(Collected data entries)
■ ■ ■ ■ ■ ■ ■
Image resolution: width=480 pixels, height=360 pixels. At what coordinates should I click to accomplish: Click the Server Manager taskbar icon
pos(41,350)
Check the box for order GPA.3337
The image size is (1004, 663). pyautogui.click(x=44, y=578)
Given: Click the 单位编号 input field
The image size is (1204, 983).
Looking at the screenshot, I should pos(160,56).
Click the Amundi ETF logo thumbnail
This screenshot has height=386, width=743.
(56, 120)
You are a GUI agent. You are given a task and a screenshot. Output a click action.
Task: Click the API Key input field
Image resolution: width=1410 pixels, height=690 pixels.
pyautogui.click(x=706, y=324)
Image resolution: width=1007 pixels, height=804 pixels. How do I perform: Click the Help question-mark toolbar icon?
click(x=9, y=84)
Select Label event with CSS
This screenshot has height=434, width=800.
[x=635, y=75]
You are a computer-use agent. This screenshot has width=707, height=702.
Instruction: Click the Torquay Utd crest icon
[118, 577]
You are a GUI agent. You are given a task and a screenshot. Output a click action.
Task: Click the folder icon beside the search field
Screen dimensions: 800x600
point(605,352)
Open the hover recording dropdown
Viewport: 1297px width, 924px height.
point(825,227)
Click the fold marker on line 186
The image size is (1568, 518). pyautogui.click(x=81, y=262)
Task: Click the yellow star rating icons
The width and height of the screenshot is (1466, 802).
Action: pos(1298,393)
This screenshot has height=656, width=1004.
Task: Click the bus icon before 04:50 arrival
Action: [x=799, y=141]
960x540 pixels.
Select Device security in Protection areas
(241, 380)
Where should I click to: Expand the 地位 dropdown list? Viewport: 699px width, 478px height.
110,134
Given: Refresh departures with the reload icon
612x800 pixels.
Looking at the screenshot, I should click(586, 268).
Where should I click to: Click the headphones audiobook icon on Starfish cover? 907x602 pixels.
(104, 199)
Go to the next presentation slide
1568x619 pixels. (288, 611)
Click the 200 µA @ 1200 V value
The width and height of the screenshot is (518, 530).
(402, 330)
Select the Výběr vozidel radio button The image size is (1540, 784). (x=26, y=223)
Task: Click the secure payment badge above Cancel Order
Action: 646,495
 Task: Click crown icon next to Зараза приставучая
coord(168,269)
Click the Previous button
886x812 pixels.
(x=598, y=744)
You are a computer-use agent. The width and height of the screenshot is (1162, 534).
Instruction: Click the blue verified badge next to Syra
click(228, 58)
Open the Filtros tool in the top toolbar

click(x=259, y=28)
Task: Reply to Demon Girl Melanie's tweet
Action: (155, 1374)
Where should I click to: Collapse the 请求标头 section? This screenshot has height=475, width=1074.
■ ■ ■ ■ ■ ■ ■
▸ **PROBLEM REQUIREMENTS**
Of all the entries above, output exactly the lines between the one holding "Task: Click the folder" and the one holding "You are a computer-use agent. The", inclusive.

▸ **WRITTEN SOLUTION**
Task: Click the folder icon beside the search field
Screen dimensions: 800x600
point(605,352)
Open the hover recording dropdown
Viewport: 1297px width, 924px height.
point(825,227)
Click the fold marker on line 186
The image size is (1568, 518). pyautogui.click(x=81, y=262)
Task: Click the yellow star rating icons
The width and height of the screenshot is (1466, 802).
Action: pos(1298,393)
This screenshot has height=656, width=1004.
Task: Click the bus icon before 04:50 arrival
Action: [x=799, y=141]
960x540 pixels.
Select Device security in Protection areas
(241, 380)
Where should I click to: Expand the 地位 dropdown list? Viewport: 699px width, 478px height.
110,134
Given: Refresh departures with the reload icon
612x800 pixels.
Looking at the screenshot, I should click(586, 268).
Where should I click to: Click the headphones audiobook icon on Starfish cover? 907x602 pixels.
(104, 199)
Go to the next presentation slide
1568x619 pixels. (288, 611)
Click the 200 µA @ 1200 V value
The width and height of the screenshot is (518, 530).
(402, 330)
Select the Výběr vozidel radio button The image size is (1540, 784). (x=26, y=223)
Task: Click the secure payment badge above Cancel Order
Action: 646,495
 Task: Click crown icon next to Зараза приставучая
coord(168,269)
Click the Previous button
886x812 pixels.
(x=598, y=744)
You are a computer-use agent. The width and height of the screenshot is (1162, 534).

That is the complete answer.